=== QUOTED TEXT ===
Three Tiers, Constantly Confused

Every officer operates at one of three levels — strategic, tactical, or operational.  Confusing them is expensive.  The President sets direction, owns the relationship with the sponsoring organisation, and builds the succession pipeline from day one.  The Vice-Presidents translate that direction into term plans, recruitment pipelines, and educational programmes.  The Secretary, Treasurer, and Sergeant-at-Arms keep the machine running week to week — records, funds, the room.

Plato drew this same tripartite structure in the Republic two millennia before anyone wrote an organisational chart.  Philosopher-kings direct.  Auxiliaries execute.  Craftsmen sustain.  Break any one layer and the whole structure collapses.  A President who personally sets up chairs has not demonstrated humility.  He has demonstrated that nobody trained the Sergeant-at-Arms, and that he does not trust anyone else to do it properly.  That is not devotion.  That is a governance failure wearing a modest smile.

Xenophon’s Cyropaedia makes the same point through Cyrus the Great, who delegated deliberately and held each tier accountable for outcomes, not effort.  Cyrus did not run the Persian imperial administration personally.  He built a structure where each level was resourced and accountable, then left it alone to function.  A President who is everywhere has not built a team. He has built a dependency, and dependencies collapse the moment he takes a fortnight off.

Role ambiguity is not a soft, forgivable failing either.  Dr. Susan E. Jackson’s and Dr. Randall S. Schuler’s 1985 meta-analysis, covering thirty-five years of role stress research, found that ambiguity about what a position actually requires directly impairs performance, raises anxiety, and reduces commitment.  In a volunteer organisation, where the rewards are intrinsic and patience for frustration is thin, ambiguity is corrosive faster than in any paid workplace.  This is why the training session exists.  It is not a courtesy.  It is damage control performed in advance.

The President: On the Spot, Not in the Room

Arthur Wellesley, 1st Duke of Wellington, did not win at Waterloo through inspirational speeches.  He won because, in the weeks before June 1815, he personally reviewed supply lines and officer dispositions with an obsessiveness his peers found excessive.  “I was always on the spot,” he said afterwards, without a trace of false modesty.  The Toastmasters President who delegates everything and then vanishes until the annual awards night is not exercising trust.  He is discovering that the position he assumed he held has quietly eroded while he was not looking.
=== DATA ===
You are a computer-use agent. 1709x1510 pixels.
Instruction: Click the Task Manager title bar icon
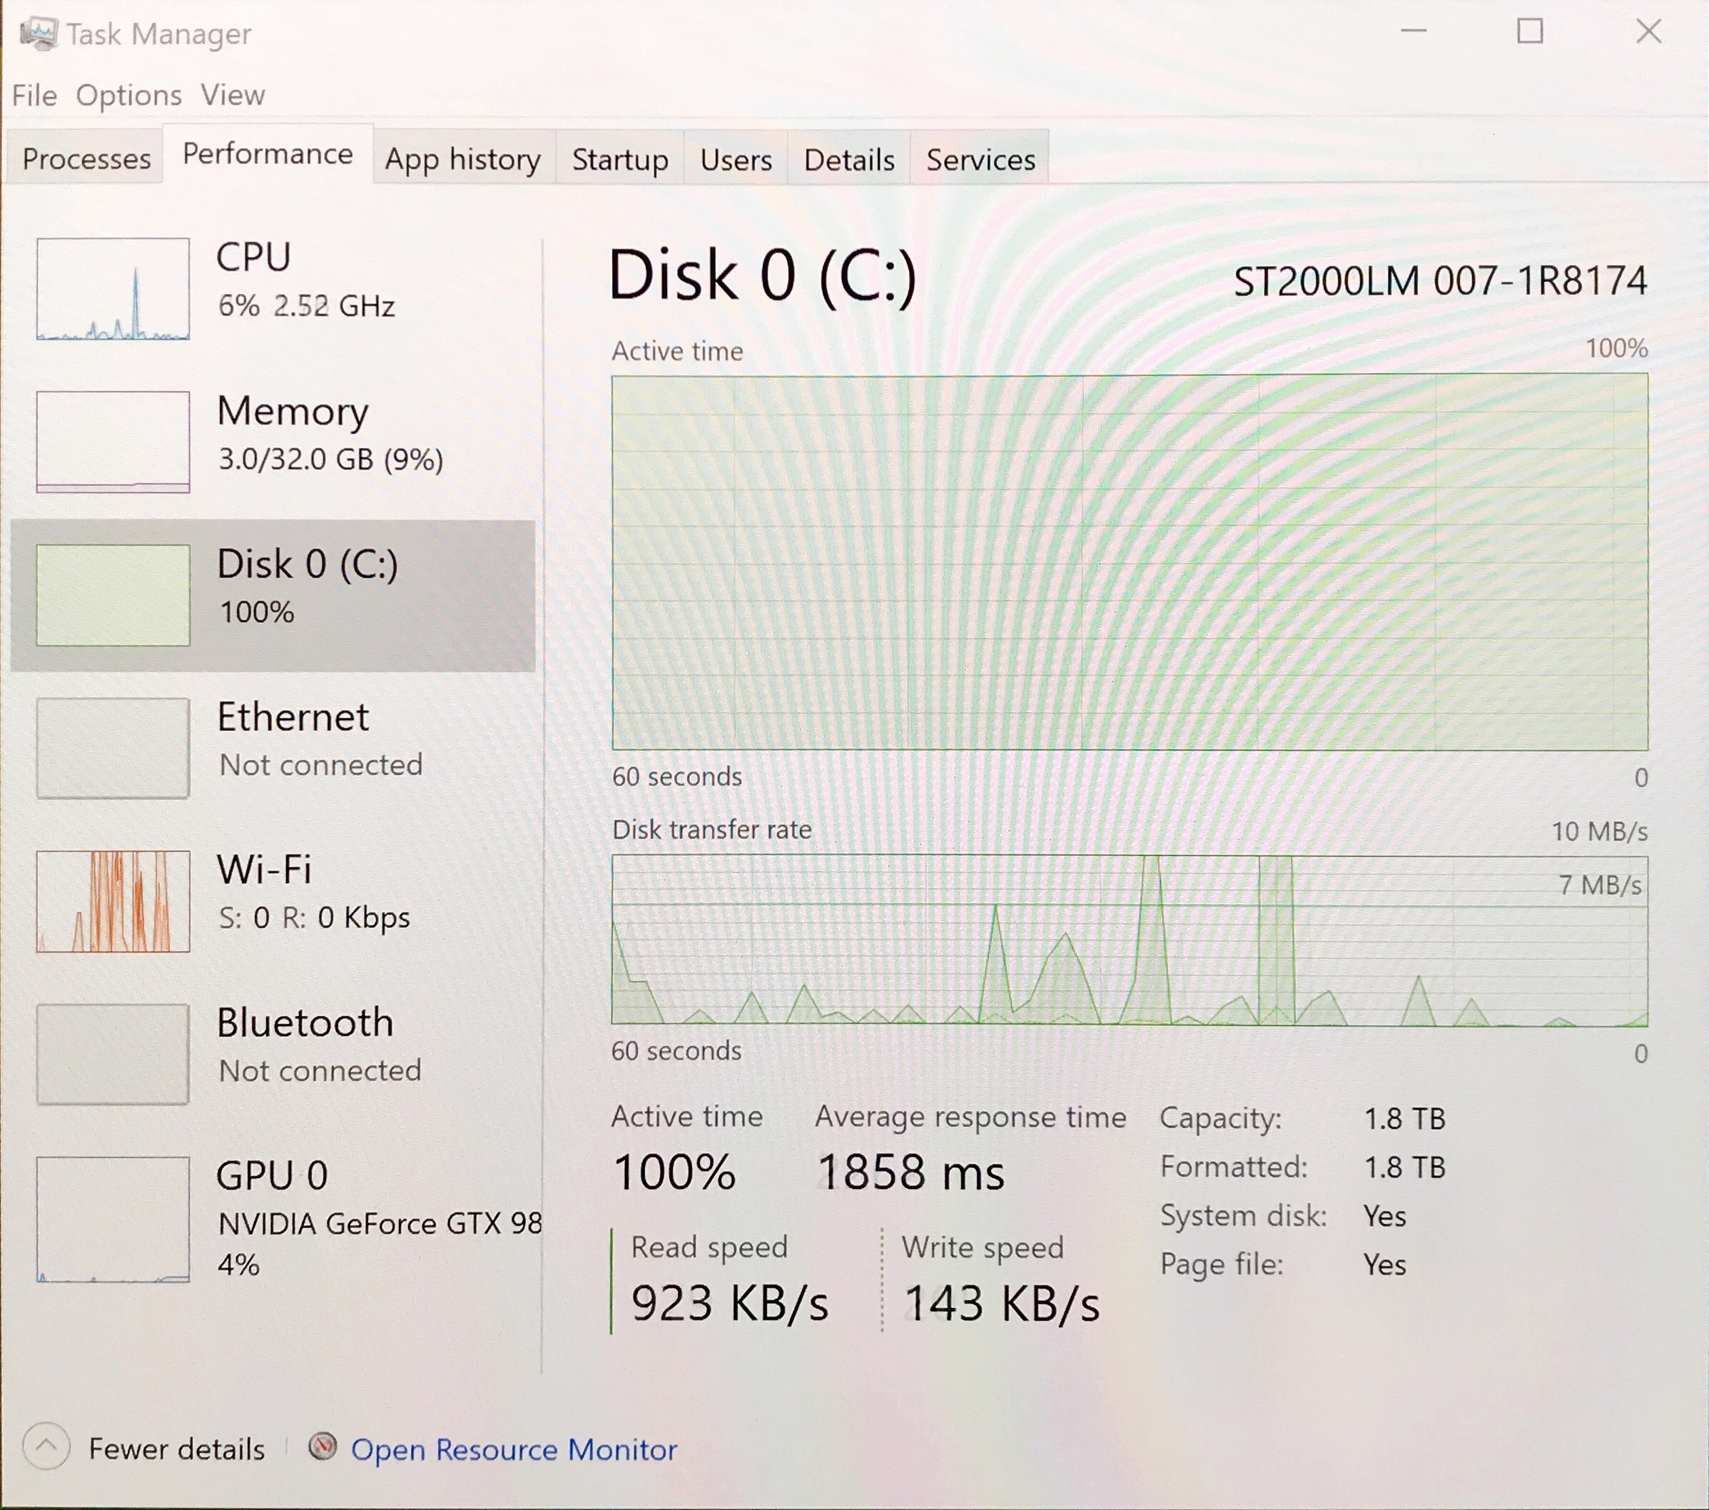click(x=38, y=33)
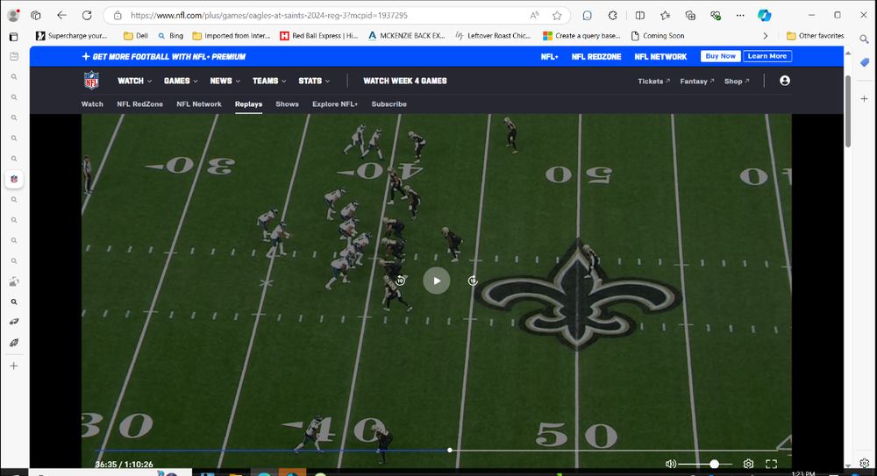Adjust the video volume slider
This screenshot has height=476, width=877.
714,464
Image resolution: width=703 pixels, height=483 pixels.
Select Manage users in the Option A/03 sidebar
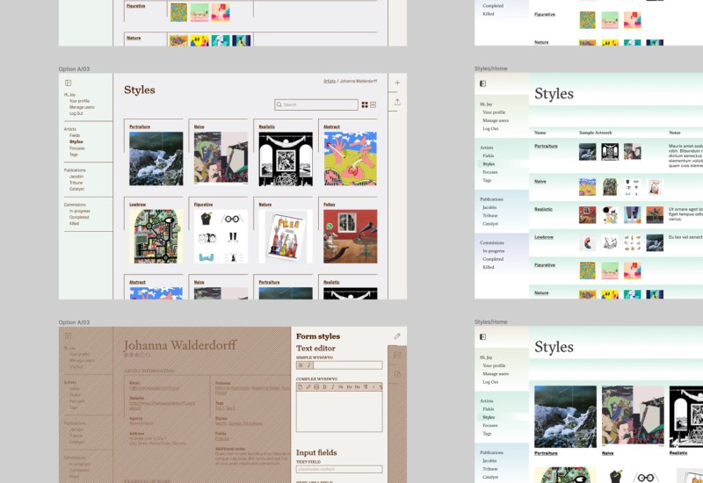click(82, 107)

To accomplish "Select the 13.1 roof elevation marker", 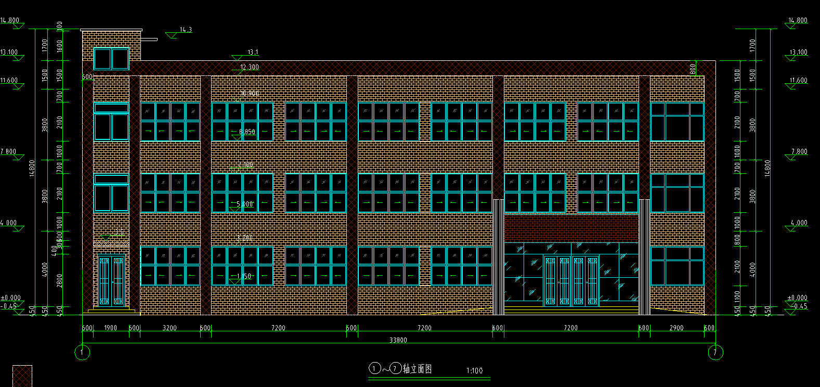I will pyautogui.click(x=238, y=57).
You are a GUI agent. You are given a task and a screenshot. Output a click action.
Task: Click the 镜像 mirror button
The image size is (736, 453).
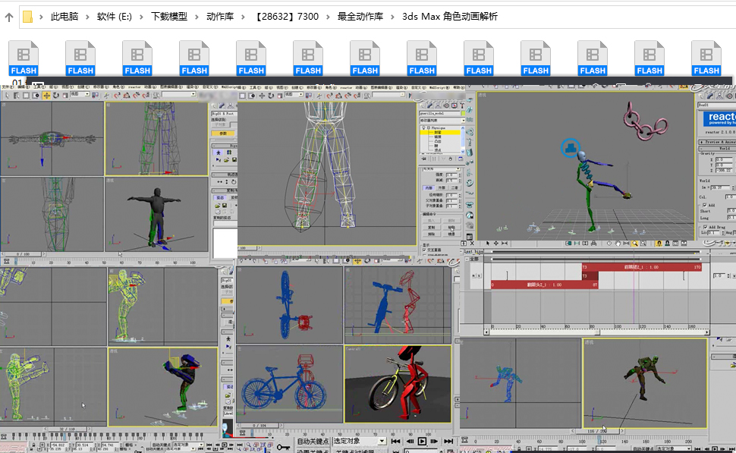453,234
===
STATED TASK 1
List every officer title named in the officer-tiers essay.
STATED TASK 2
In the officer-tiers essay, how many years of role stress research did the 1985 meta-analysis cover?
STATED TASK 3
Copy the officer-tiers essay starting at "Arthur Wellesley, 1st" and ending at "was not looking.", with "supply lines" swapped for "supply routes".

COMPLETE RESPONSE 1
President, Vice-Presidents, Secretary, Treasurer, Sergeant-at-Arms

COMPLETE RESPONSE 2
Thirty-five years.

COMPLETE RESPONSE 3
Arthur Wellesley, 1st Duke of Wellington, did not win at Waterloo through inspirational speeches.  He won because, in the weeks before June 1815, he personally reviewed supply routes and officer dispositions with an obsessiveness his peers found excessive.  “I was always on the spot,” he said afterwards, without a trace of false modesty.  The Toastmasters President who delegates everything and then vanishes until the annual awards night is not exercising trust.  He is discovering that the position he assumed he held has quietly eroded while he was not looking.